What are some of your biggest highlights over the last year?
The major highlight for us has been the fact that we’ve grown very fast – we’ve grown faster than the market, which was strong last year. Today, we are one of the better-established companies here in the US and we’ve worked for five years to achieve that position.
Another highlight is Pas Reform’s 100th anniversary. Over the course of a century, the company has developed enormously – from its origins as a small-scale incubator manufacturer supplying poultry farmers in The Netherlands, to a global provider of integrated hatchery solutions.
What challenges and opportunities do you see coming in the years ahead?
Looking to the future, we will pursue our ambitious strategy for research and development and continue to support our customers with a complete, sustainable and integrated product and service package – where data-driven solutions will give the hatchery ever-greater control over managing the incubation process, and consequently profit from the highest number of best-quality chicks.

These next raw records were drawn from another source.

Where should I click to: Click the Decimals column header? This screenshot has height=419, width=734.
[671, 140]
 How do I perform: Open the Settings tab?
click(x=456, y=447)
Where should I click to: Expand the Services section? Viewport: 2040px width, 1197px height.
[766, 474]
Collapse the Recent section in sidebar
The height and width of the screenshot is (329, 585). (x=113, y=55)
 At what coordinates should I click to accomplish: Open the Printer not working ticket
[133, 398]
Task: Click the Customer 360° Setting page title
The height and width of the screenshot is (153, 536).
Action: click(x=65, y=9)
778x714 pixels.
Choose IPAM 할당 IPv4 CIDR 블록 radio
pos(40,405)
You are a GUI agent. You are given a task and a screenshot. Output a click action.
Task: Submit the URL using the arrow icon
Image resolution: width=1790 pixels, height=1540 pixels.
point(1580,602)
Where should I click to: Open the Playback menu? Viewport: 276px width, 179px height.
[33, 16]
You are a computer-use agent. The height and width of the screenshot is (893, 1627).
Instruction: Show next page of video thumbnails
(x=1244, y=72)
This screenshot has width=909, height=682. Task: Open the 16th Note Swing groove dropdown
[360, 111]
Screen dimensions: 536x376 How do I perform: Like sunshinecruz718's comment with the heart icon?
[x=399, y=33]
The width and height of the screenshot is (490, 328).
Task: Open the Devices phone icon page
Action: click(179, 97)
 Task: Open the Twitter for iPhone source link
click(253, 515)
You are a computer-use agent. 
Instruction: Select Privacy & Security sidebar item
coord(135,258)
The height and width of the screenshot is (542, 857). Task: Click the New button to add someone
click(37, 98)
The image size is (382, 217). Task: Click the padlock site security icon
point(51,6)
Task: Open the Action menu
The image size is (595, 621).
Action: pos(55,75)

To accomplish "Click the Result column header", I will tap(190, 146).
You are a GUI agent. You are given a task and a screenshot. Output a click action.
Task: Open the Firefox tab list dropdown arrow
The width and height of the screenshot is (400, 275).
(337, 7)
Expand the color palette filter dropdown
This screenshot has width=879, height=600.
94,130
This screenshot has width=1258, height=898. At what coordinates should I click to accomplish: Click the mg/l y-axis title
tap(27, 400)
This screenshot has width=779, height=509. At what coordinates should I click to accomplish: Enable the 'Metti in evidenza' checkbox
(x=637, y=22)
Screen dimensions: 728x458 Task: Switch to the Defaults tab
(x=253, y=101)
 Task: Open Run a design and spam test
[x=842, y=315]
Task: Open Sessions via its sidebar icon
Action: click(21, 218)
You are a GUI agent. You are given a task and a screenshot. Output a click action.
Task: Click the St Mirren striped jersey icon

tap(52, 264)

The speed of innovation is another challenge. We believe that innovation is the key to outperforming the competition, so our challenge is seeing if we are quick enough with our innovations. We try to achieve this by not doing everything ourselves – by working with different partners to help speed up innovation. People know that we developed SmartStart™ with Phillips, for example, because Phillips is the expert in lighting in the poultry industry.
Innovation is also the key, I believe, to delivering global coverage with our service products. It’s easy to do it here in the US, because we have a large operation here. But we have to do it effectively in all the countries where we are active. That’s a challenge that we are working on, to turn it into a strength.